● **YOUR GOAL**
Take the records below and extract, word for word, the lines from the one containing "The height and" through the final line, inclusive. Omit pictures.

=== ENTRIES SHOWN ===

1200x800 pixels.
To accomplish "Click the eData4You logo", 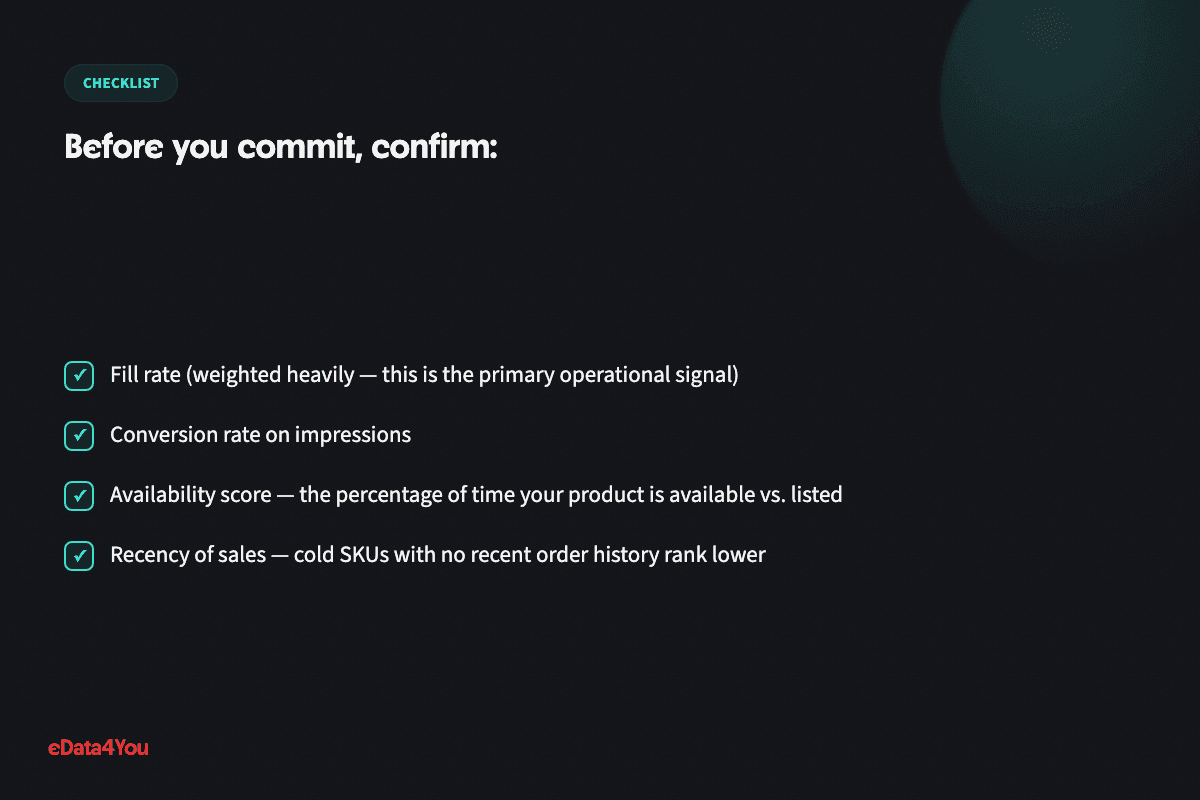I will pos(98,747).
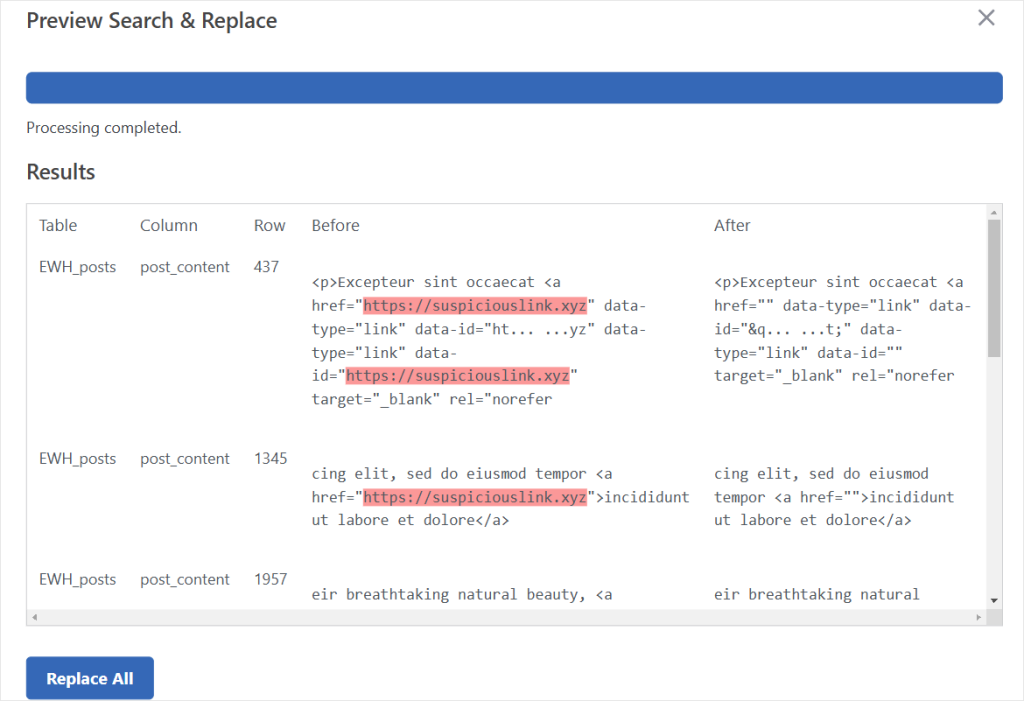Screen dimensions: 1024x701
Task: Click the vertical scrollbar thumb in results
Action: 993,290
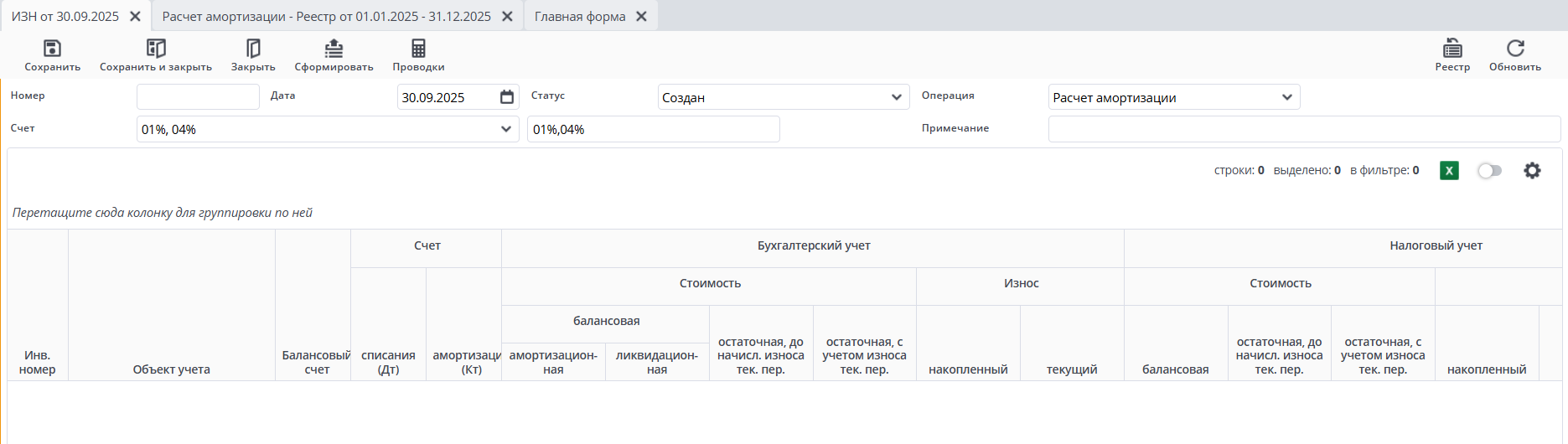
Task: Open Проводки calculator icon
Action: [418, 49]
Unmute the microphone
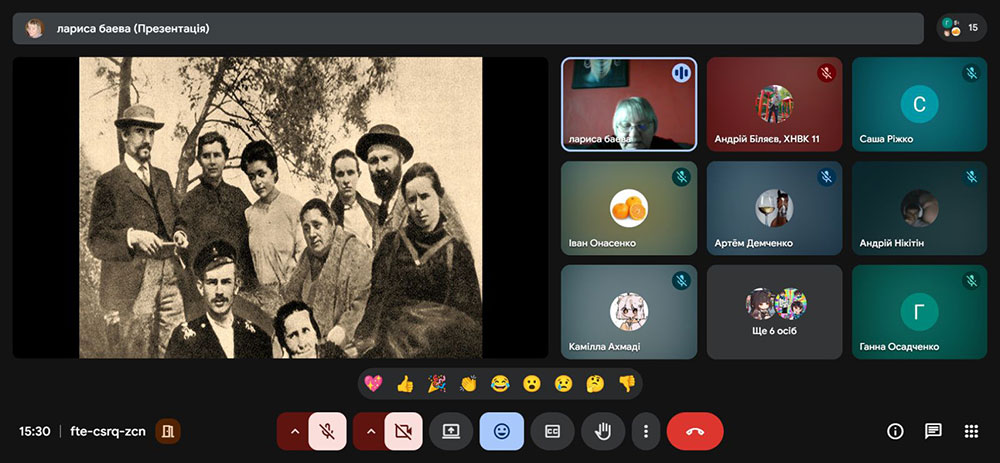This screenshot has height=463, width=1000. (x=327, y=431)
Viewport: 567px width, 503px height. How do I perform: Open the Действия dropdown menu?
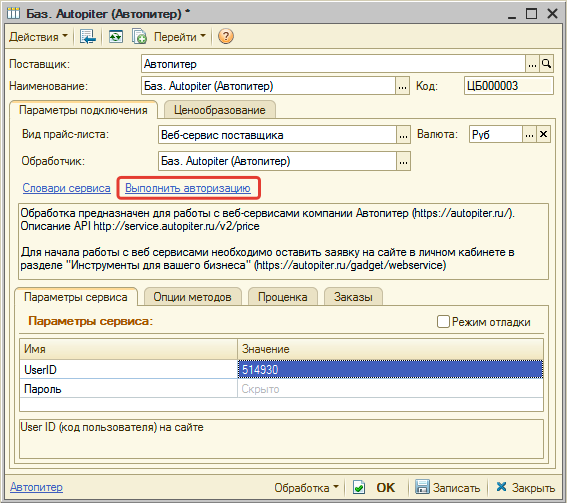[x=38, y=37]
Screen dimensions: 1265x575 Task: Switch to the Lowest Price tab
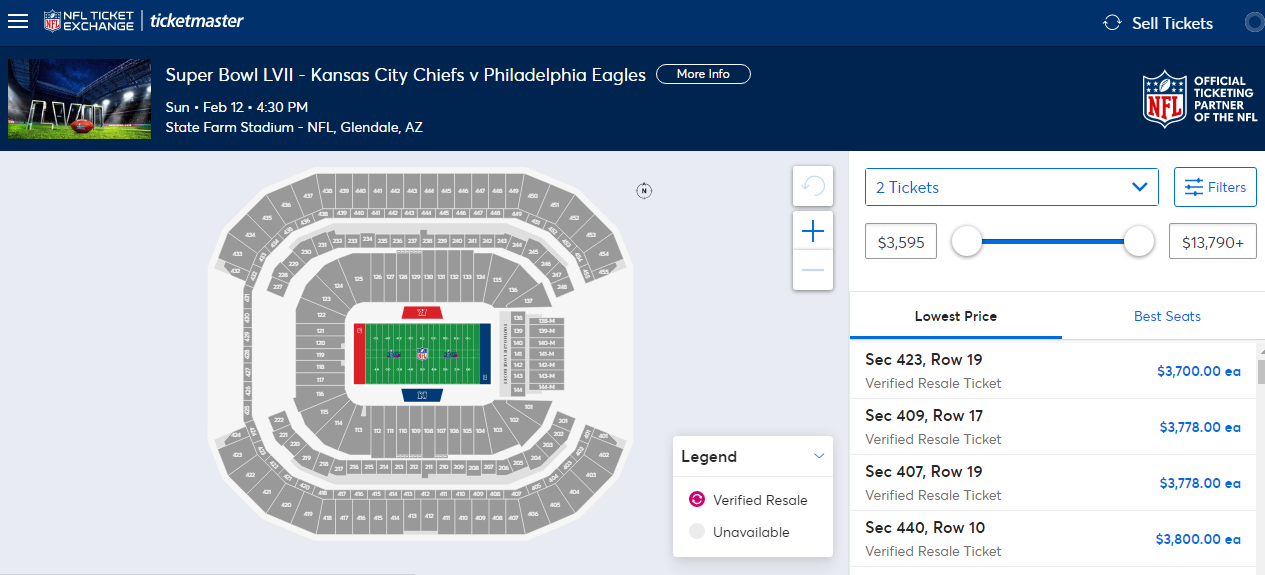[x=955, y=316]
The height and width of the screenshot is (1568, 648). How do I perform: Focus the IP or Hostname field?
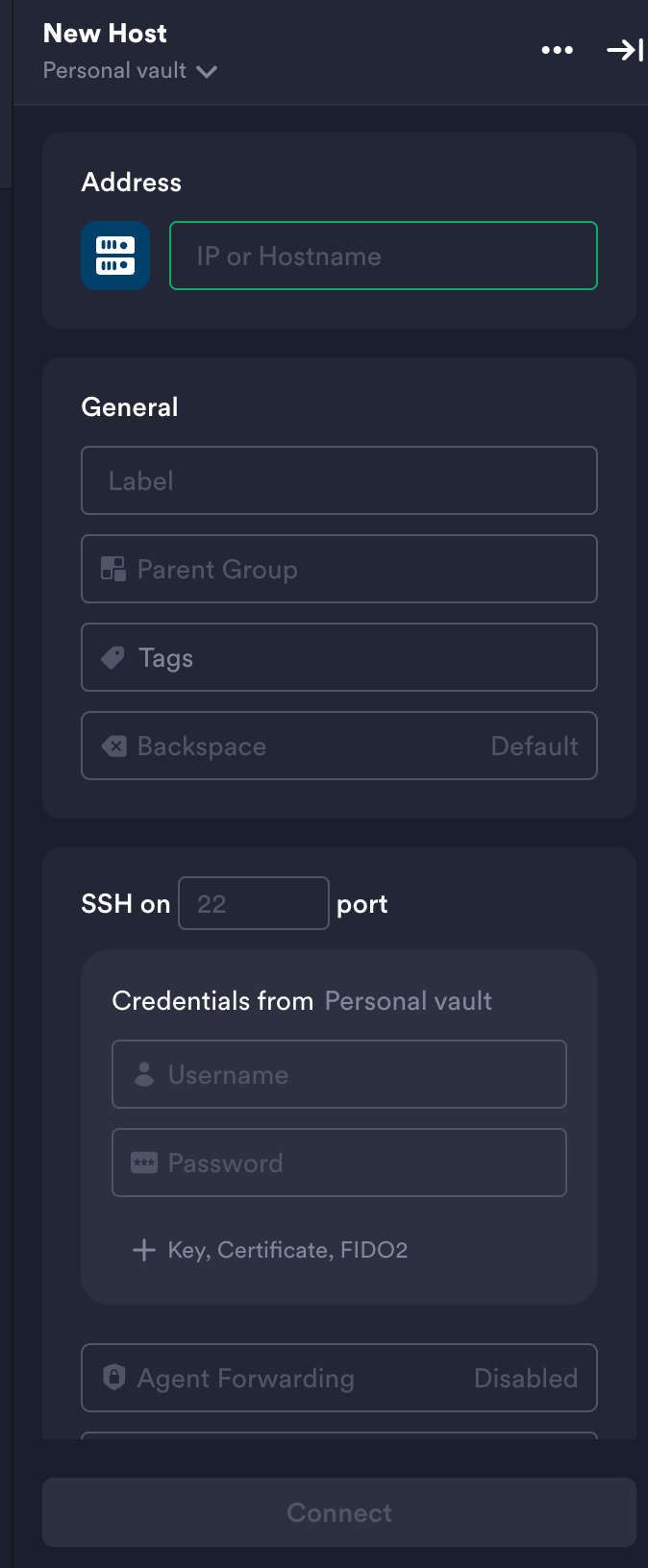tap(383, 256)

===

● **YOUR SOLUTION**
The height and width of the screenshot is (1568, 648). How do I perform: Focus the IP or Hostname field?
tap(383, 256)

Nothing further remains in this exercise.